One possibility is the regulation of the rhythmic release of VOCs by transcription factors encoded by clock genes (Dudareva ). In petunia, the morning component LATE ELONGATED HYPOCOTYL (LHY) controls the daily expression of many VOC biosynthetic genes and specific transcription factors such as ODO1, by restricting their expression in the evening (Fenske ). Acetylation and deacetylation of the H3 histone of the clock genes could change chromatin accessibility and subsequently affect the expression of the VOC biosynthetic genes and the emission of VOCs.
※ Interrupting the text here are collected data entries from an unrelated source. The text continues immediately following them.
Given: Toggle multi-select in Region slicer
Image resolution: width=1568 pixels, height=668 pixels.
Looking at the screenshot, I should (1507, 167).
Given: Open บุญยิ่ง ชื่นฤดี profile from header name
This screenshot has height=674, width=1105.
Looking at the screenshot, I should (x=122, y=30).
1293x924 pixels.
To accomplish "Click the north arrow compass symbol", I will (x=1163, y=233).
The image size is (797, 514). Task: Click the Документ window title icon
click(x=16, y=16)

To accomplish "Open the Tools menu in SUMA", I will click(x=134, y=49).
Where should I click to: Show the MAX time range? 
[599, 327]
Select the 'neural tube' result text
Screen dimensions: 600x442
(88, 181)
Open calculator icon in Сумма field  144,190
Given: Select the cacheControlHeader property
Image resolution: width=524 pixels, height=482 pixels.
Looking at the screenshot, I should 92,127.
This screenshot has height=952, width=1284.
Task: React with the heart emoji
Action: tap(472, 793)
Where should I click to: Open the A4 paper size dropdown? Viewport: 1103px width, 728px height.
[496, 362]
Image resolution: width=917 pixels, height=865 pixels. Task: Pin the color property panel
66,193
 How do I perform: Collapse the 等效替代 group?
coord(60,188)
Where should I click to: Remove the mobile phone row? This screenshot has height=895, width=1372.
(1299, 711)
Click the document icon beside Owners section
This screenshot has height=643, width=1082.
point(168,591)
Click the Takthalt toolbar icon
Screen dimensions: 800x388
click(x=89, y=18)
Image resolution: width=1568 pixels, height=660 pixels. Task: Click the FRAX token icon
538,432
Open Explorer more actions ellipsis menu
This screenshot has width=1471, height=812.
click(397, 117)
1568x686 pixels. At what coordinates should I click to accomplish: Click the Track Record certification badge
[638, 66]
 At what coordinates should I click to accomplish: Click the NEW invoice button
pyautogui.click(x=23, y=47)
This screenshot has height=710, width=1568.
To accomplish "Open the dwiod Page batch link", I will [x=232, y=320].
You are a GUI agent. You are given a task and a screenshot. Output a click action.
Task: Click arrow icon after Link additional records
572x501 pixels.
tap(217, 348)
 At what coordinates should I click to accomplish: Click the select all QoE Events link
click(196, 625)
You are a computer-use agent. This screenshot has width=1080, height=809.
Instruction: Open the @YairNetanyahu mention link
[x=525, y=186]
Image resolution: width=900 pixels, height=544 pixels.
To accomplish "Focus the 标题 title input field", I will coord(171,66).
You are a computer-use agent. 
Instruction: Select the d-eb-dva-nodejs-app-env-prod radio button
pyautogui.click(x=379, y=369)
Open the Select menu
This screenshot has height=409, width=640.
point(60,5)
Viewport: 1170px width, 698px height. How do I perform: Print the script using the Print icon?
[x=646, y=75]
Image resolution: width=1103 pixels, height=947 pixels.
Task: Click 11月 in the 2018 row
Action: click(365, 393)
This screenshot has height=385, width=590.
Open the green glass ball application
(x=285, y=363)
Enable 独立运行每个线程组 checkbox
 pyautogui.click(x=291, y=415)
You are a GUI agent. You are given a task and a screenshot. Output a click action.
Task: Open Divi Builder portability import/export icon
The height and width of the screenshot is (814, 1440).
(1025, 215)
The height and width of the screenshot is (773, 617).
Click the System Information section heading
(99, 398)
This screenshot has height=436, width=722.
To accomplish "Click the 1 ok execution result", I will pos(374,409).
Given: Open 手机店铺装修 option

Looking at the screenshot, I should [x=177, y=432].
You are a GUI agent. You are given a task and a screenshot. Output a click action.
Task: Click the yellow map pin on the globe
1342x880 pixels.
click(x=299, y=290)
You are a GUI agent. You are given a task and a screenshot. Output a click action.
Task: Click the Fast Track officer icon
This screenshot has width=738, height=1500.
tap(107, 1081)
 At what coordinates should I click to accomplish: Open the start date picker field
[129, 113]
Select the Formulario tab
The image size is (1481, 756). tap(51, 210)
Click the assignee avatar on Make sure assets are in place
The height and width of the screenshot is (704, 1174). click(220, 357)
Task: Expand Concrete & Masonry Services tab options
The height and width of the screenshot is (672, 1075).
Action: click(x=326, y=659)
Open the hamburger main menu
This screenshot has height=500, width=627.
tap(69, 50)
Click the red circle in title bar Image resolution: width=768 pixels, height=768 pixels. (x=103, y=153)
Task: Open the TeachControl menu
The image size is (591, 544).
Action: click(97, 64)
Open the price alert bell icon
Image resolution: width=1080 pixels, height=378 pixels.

Another scenario is that specific transcription factors, such as ODO1, EOBI, and EOBII, recruit HAT complexes to the promoters of genes involved in the phenylpropanoid/benzenoid biosynthetic pathway independently of circadian rhythms. During flowering development in Arabidopsis, histone acetylation and several HATs play a significant role by controlling hormone responses and orchestrating gene expression profiles in several floral organs (Poulios and Vlachonasios, 2018; Grasser ). Furthermore, ethylene regulates VOC emission after pollination in petunia by controlling several VOC genes (Underwood ). Ethylene treatment increases H3 acetylation levels on ethylene-responsive genes in Arabidopsis seedlings (Wang and Qiao, 2019). The specificity of modulation of the histone acetylation response to produce different VOCs relies on the partner(s) of the HAT complex(es). Identification of the HAT-containing complex in primary and secondary metabolic networks will reveal details of the molecular mechanism that underlies VOC biosynthesis of flowers.